When I imagined keeping it, I assessed my personal situation. I was 19, just about to start a double degree at Sydney Uni. Completing that was unthinkable with a newborn. The ‘father’, my boyfriend at the time, lived in England. It was a bleak, isolating narrative – and in no way matched the quality of life I hope to be able to provide the children I one day choose to have.
Throughout this whole period, I felt intensely disconnected from whatever I was doing. I would have lunch with my friends, grateful for the distraction, but my mind was churning away constantly. Even now, writing this, my mind disconnects and I rely on casual humour to distance myself from what I was feeling then and what I feel now.
As the nurse walked me into the operating theatre, I burst into tears, sobbing like I hadn’t since my dog had been attacked and had her intestines ripped out. I felt cold, small. An older female nurse hugged me and said to another “I think she’s been holding this in for a long time”. She held onto my shoulders and asked me in a gentle voice if I wanted to go through with it.
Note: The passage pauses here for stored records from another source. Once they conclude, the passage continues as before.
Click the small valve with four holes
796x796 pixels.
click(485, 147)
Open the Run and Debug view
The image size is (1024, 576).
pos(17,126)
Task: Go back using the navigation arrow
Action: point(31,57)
I nodded. I understood I could change my mind if I wanted to? Yes yes, I understood.
By the next day the hormones had left my body and my head felt clearer. The dreams stopped. I bought a bracelet with a tiny gold peace symbol on it that I would fiddle with. I used to wear it every day.
There’s a difference between privacy and secrecy. Keeping my abortion secret not only creates my own sense of shame, it adds an extra membranous layer to the already dense societal stigma that forces women to keep quiet about their experiences and says your body is and will always be a source of shame and something to constantly apologize for.
Having an abortion is a very private choice I hope none of my friends have to make. But, if they do, my hope is that they can make it without fear of stigma, shame, or a moralizing other. Abortion will always be a dirty word if women give it that power through silence.